## Passage:
The EU has thrown Cyprus to the wolves

Tony Gosling tony at cultureshop.org.uk
Mon Mar 18 13:48:45 GMT 2013


The EU has thrown Cyprus to the wolves
Steve Keen - 18 Mar, 6:56 AM
http://www.businessspectator.com.au/article/2013/3/18/politics/eu-has-thrown-cyprus-wolves 

http://www.911forum.org.uk/board/viewtopic.php?t=21846

John Lennon’s best line in a lifetime of 
song-writing was “life is what happens when 
you’re busy making other plans”. I had planned 
today to write about the excellent Atlantic 
Monthly The Economy Summit 2013 conference I 
spoke at in Washington on Wednesday, where it 
seemed that senior figures in the US were finally 
starting to realise that private debt, not 
public, was the main game in a debt-deflation.

Then “I read the news today, oh boy”. I woke at 
4am on Sunday to the news that the EU has 
confiscated 10 per cent of depositors' funds in 
its 'bailout' of Cyprus, in a move that will 
raise around €6 billion. Lennon didn’t go far 
enough. It seems political suicide is also what 
happens when you’re busy making other plans.

Now, Cyprus is racing to prevent a possible 
meltdown of its financial sector with 
parliamentary negotiations that aim to reach a 
compromise which will enable the bailout to pass, 
as its two largest banks are rapidly running out of money.

If there was one lesson that I thought the world 
had learnt from the Great Depression, it was the 
need to guarantee depositors’ funds. So much for 
that fantasy. Now the EU has shown that its 
obsession with austerity has gone so far that 
even this historical wisdom has been abandoned.

## Material provided:
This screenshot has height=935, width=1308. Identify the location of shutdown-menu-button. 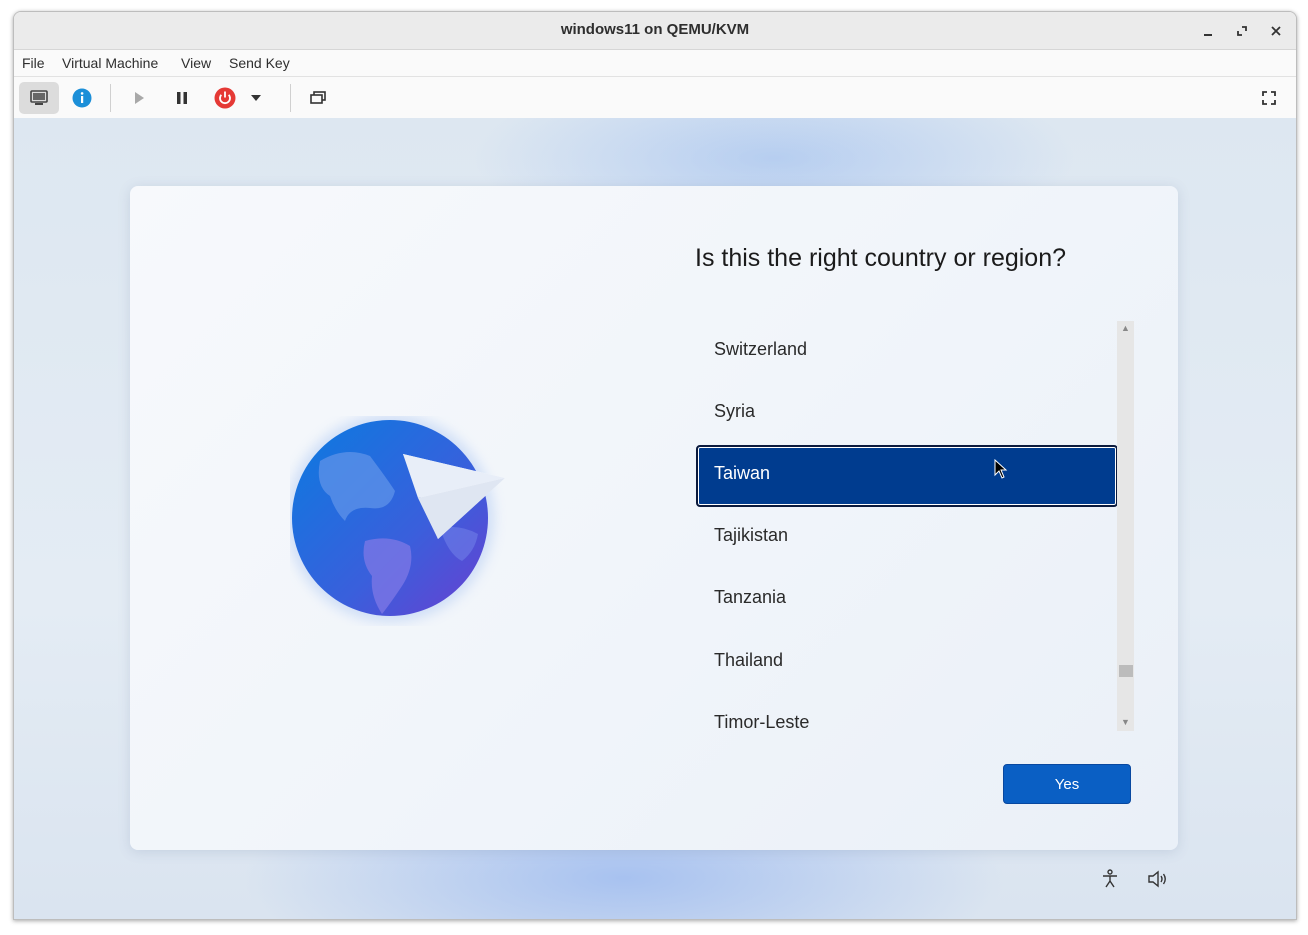
(256, 98).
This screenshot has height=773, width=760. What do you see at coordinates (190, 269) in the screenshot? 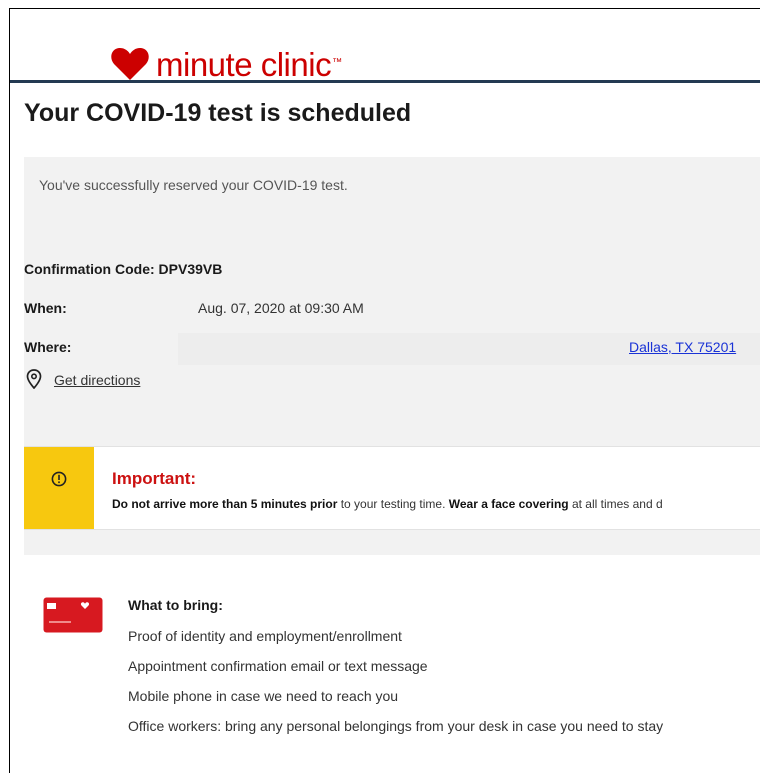
I see `confirmation-code-value: DPV39VB` at bounding box center [190, 269].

## Required tasks:
**1.** Swap "conference" for "meeting" in the Cyprus bailout article, starting with "John Lennon’s best" and going on through "in a debt-deflation.", and give that stretch again with the change made.
**2.** Extend the article about the EU's treatment of Cyprus by writing what comes next after its final sentence.

## Response list:
**1.**
John Lennon’s best line in a lifetime of 
song-writing was “life is what happens when 
you’re busy making other plans”. I had planned 
today to write about the excellent Atlantic 
Monthly The Economy Summit 2013 meeting I 
spoke at in Washington on Wednesday, where it 
seemed that senior figures in the US were finally 
starting to realise that private debt, not 
public, was the main game in a debt-deflation.

**2.**
Not only are depositors’ funds not guaranteed, 
they are being lost even in banks that have not (yet) failed.

Many banks are likely to fail however, if 
depositors come to believe – as this action gives 
them every right to believe – that their savings 
are not safe in banks. The public’s first 
response will be to no longer trust the digital 
ones and zeros in their bank statements, and to 
demand their funds in cold, hard cash. The only 
way to do this is to front up at the bank, 
present it with a withdrawal equivalent to the 
deposit balance, and wait for the teller to count out the notes.

The public will be waiting a while: the cash 
currently simply doesn’t exist. Currency 
constitutes only a tiny percentage of the 
aggregate money supply – whether defined as that 
found in bank at-call cheque and savings accounts 
(M2), or including term deposits and other 
not-at-call accounts (M3). If everyone wants it, 
then only one in twenty will get it, if Europe’s 
figures are at all comparable to America’s (see 
figure 1). That’s why a collapse in confidence in 
deposits is called a bank run: only those who run 
first to the bank get their money.

Figure 1: Currency is only a fraction of the money supply
Emacs!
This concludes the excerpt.